The study, which found about $2.4 billion in need, served as the blueprint for the district's "21st Century Buildings for Our Kids" master plan that will kick into high gear this school year.
The city's plan, which garnered national attention and an unprecedented financial commitment from the Maryland General Assembly this past spring, will raise $1 billion and guide the closure of 26 buildings and the renovation or rebuilding of 136 others by 2023.
At least one suburban district, Baltimore County, has followed the city's lead in crafting a long-term plan to update its facilities. The county school system, which has the second-oldest school infrastructure in the state, entered into a $500,000 contract this year to take an inventory of its facilities needs.
Pugh said she doesn't think she could have created the Design School if it weren't for Alonso, who upon hearing her idea said in his terse, trademark style: "Just do it."
The Design School was approved in January 2010 to operate as a program serving middle and high school grades. Since 2011, it has operated out of the former Winston Middle School building. This year, 350 students in grades six to nine will attend the school, which will expand to grade 12 by 2016.
Lazarus, who will retire from MICA this year and will serve on the Design School's board of directors, recalled how he turned Pugh down at least three times before deciding to partner with her on the school.
Where he first saw a lot of work, he later saw an opportunity to tap a business and development community that has a desire to help the city, and the resources to do so.
More than $1 million was fronted by the developer, which turned the building over to the school. The school system has the option of buying it.
"I hope that people will look at the way this was done, and not superficially," Lazarus said. "People know that it was a public-private partnership, but this was much more than that. You really have to put a team together to do this work."

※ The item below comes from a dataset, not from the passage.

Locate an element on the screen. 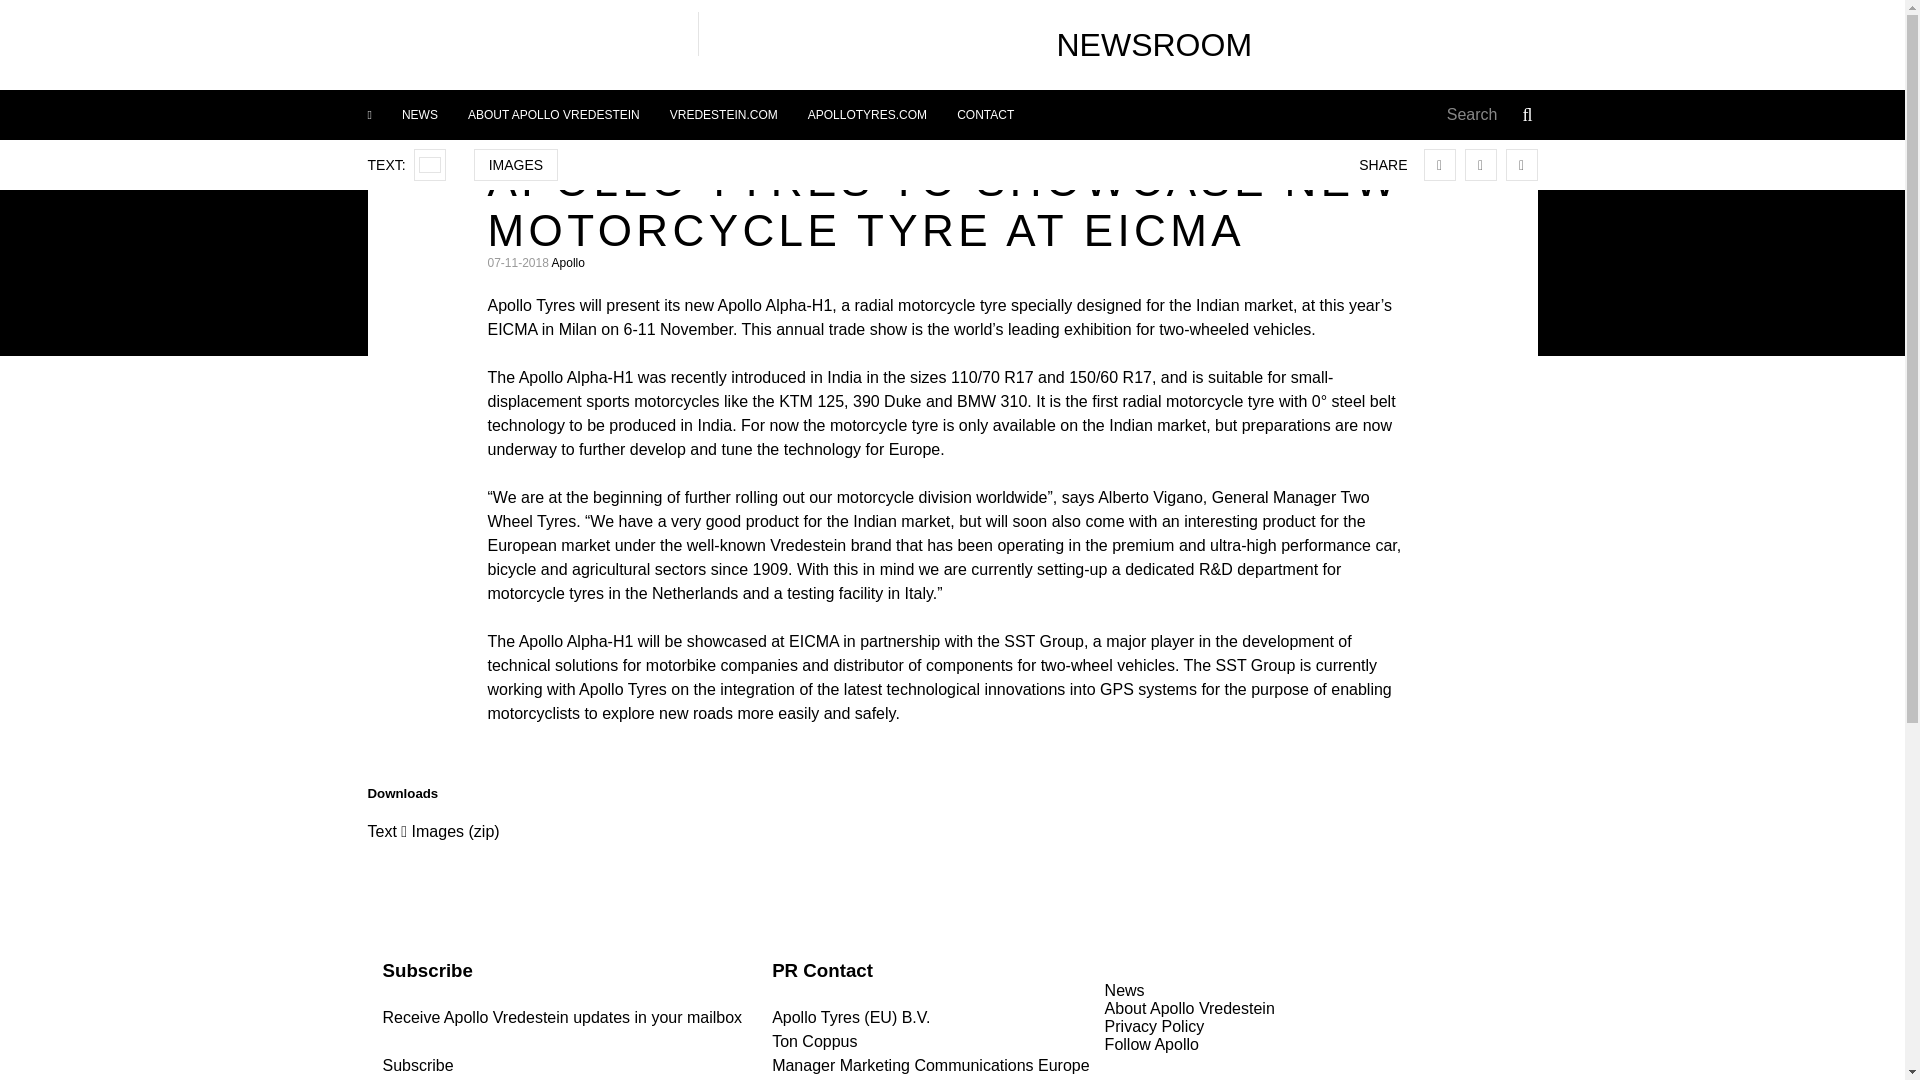 The image size is (1920, 1080). APOLLOTYRES.COM is located at coordinates (867, 114).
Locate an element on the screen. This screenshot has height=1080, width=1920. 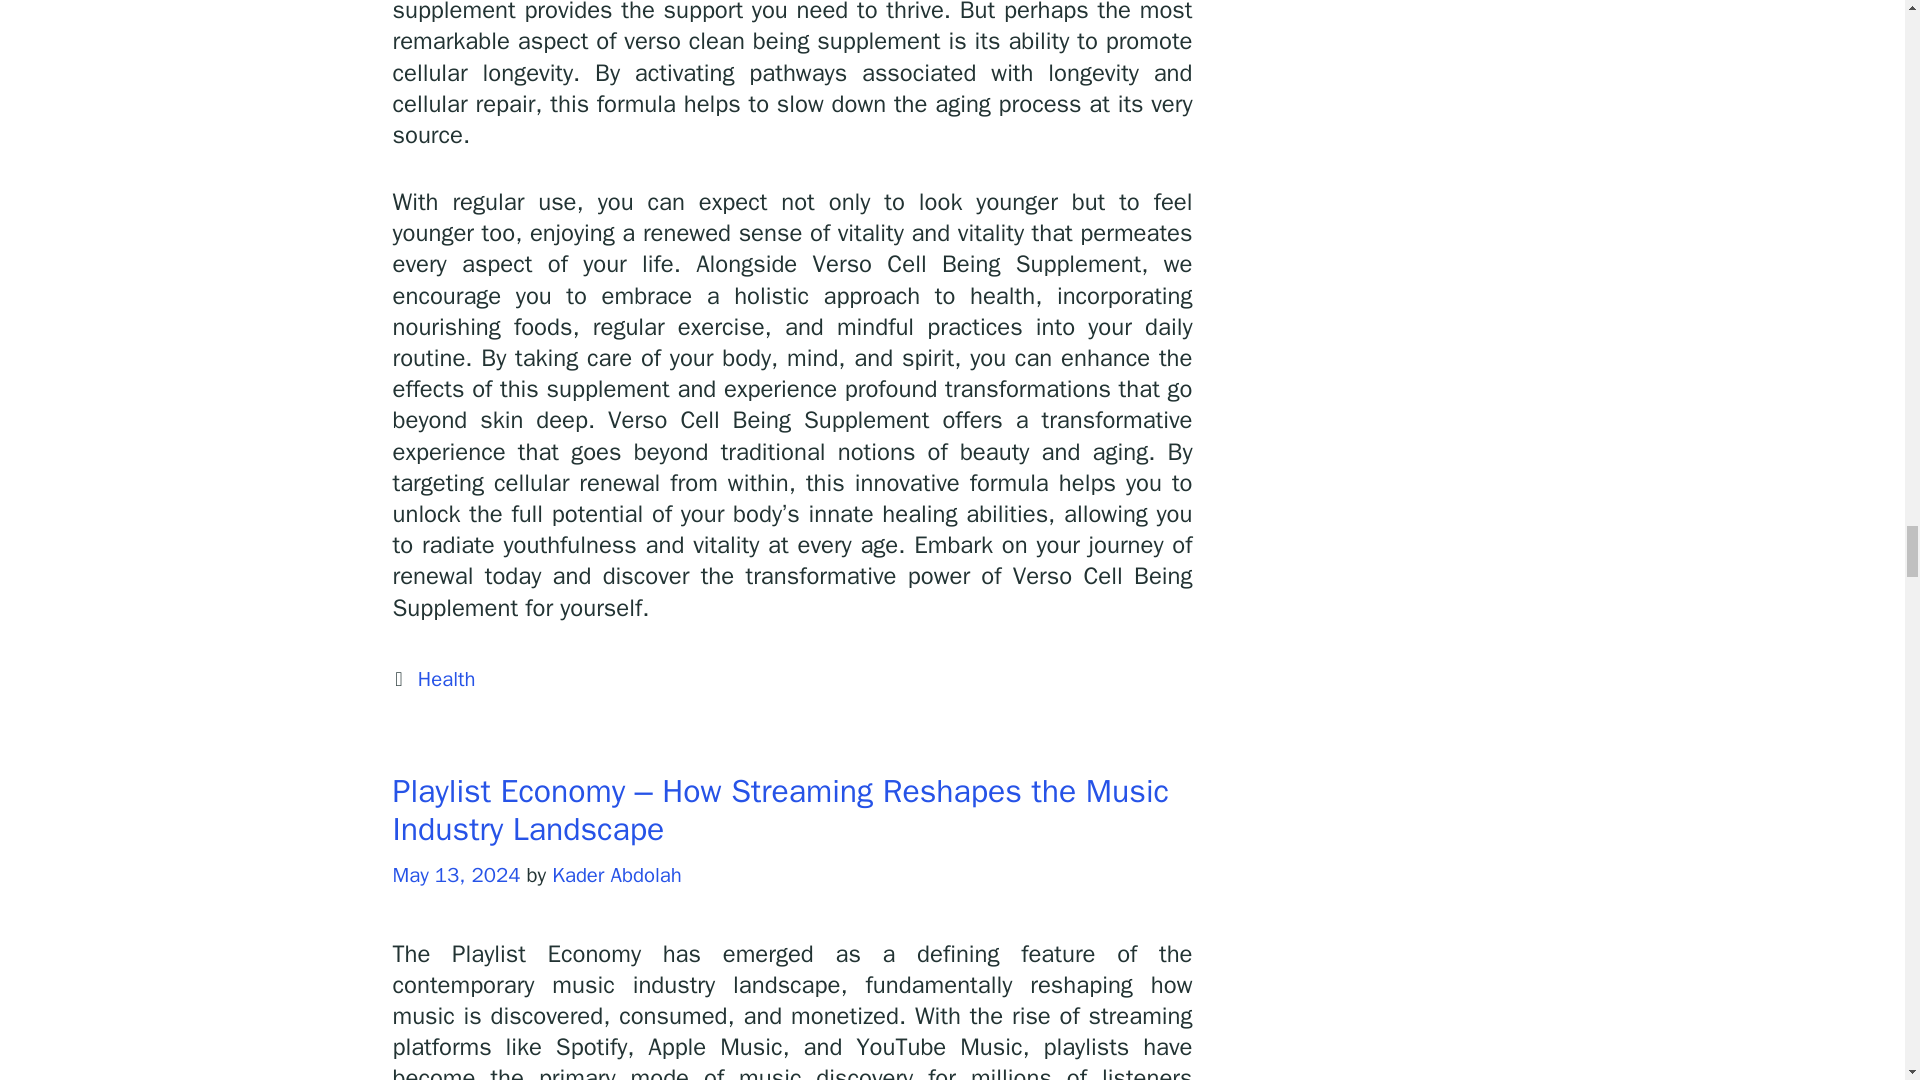
8:34 am is located at coordinates (456, 874).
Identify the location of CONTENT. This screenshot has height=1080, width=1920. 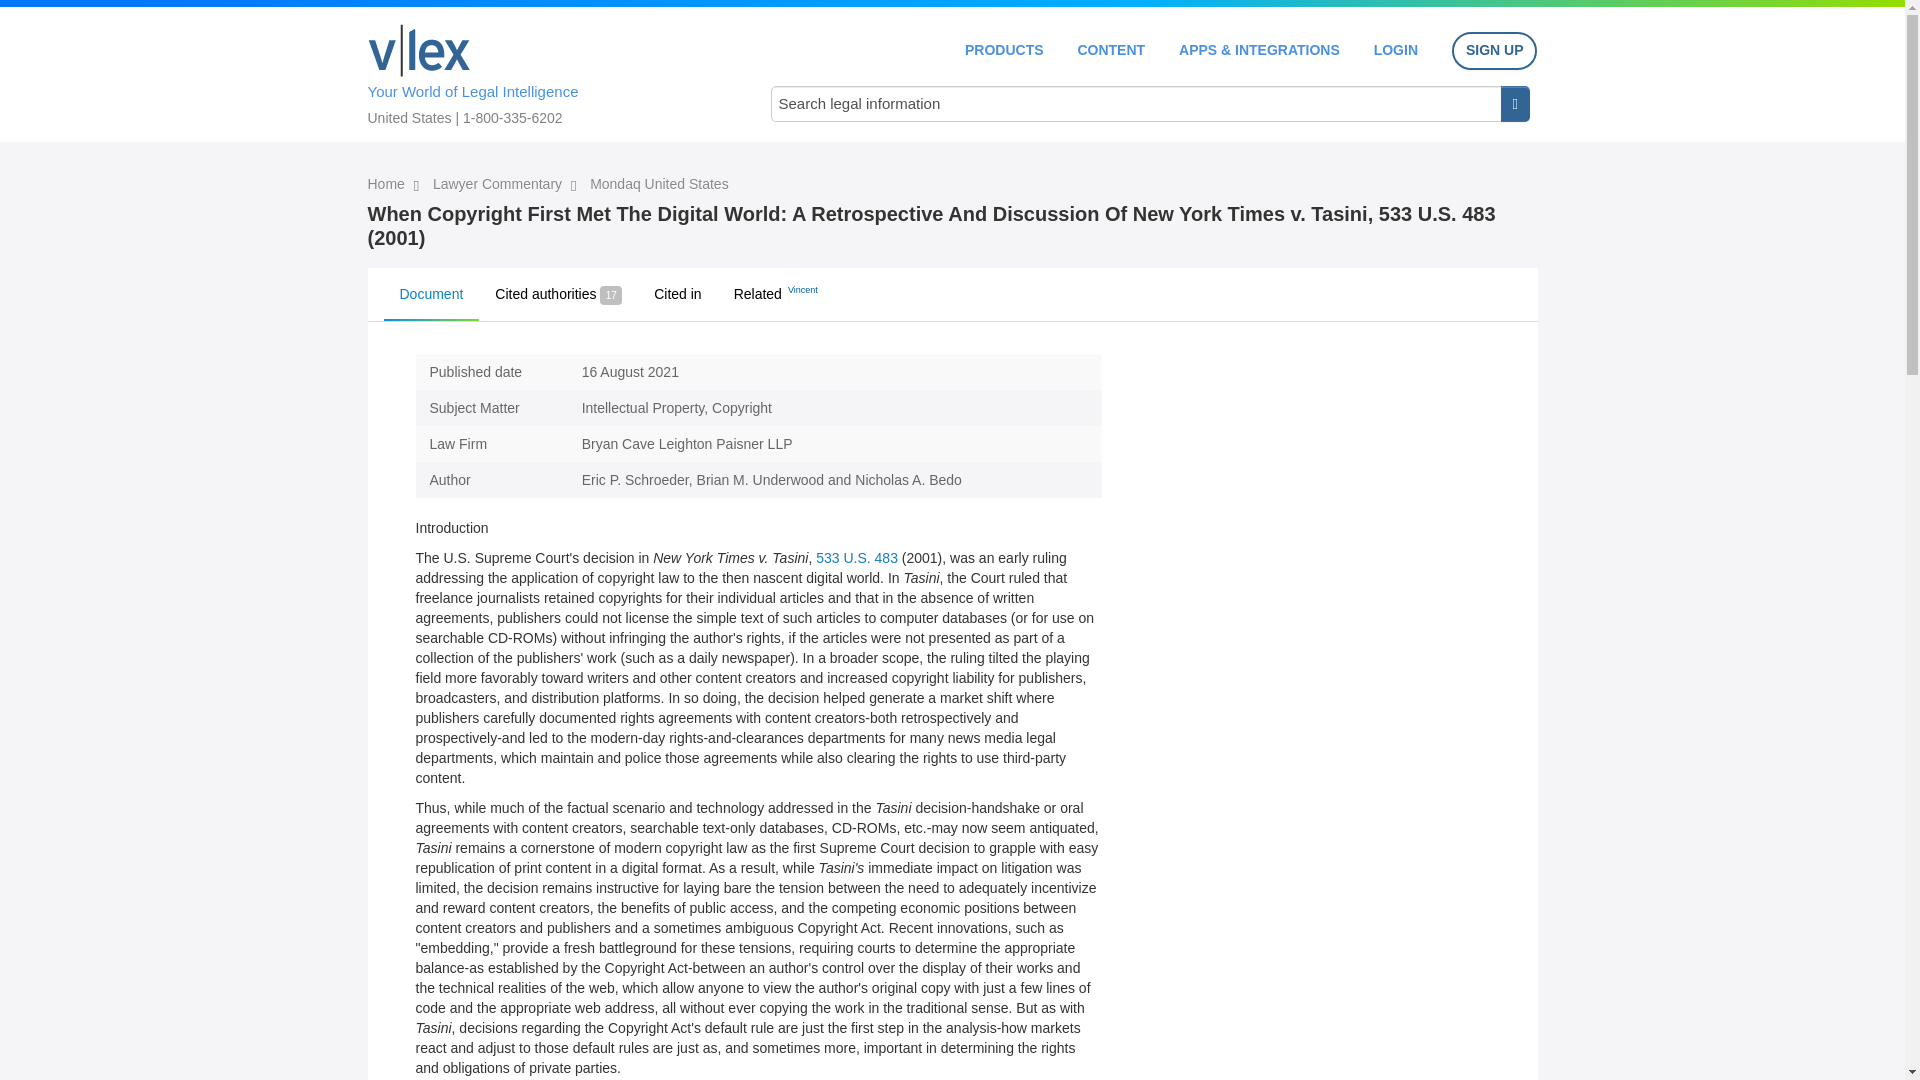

Lazarus said the school's unique mission of serving middle and high grades will make it a "laboratory to design curriculum that can be used around the country." The school was modeled after a Miami high school, but design curriculum is usually not taught in any significant way below the college level, he said.
"When we started, we had a lot to prove, and we still have a lot to prove to parents and kids," Lazarus said. "When people come through [MICA], they like to look at the nice rooms and the beautiful courtyards, but where they really want to hang out is where the work is going on. I think it's going to be true in this building as well."
The school's principal, Nathan Burns, said the variety of class choices for students drew him to the school last year. Burns, who is not an artist, took a class at MICA this past school year and had students critique his work.
"What I loved was while the school had a specific purpose, it could produce designers who want to make clothes or lawyers who want an art gallery," Burns said. "Design is a real life skill that you use every day."
The building, with its near floor-to-ceiling windows, pastel-colored tiled bathroom and state-of-the-art labs and equipment, is what Burns called an "artist's dream."
But more importantly, he said, students at the Design School will be well-positioned for the district's new curriculum, which has been aligned with the common core standards adopted by the state. Like design, the new standards require critical thinking and problem-solving skills. The Design School's curriculum includes core subjects, such as foreign language, and at least 90 minutes of art and design courses a day.
At the New York school, Pugh said, she met as many students who wanted to study other disciplines as those who wanted to design high fashions.
"When I talked about bringing this to Baltimore, really, I was talking about the energy," she said. "The space to create, and not being taught in a box. A place that allows you to design what you think should be a part of your future."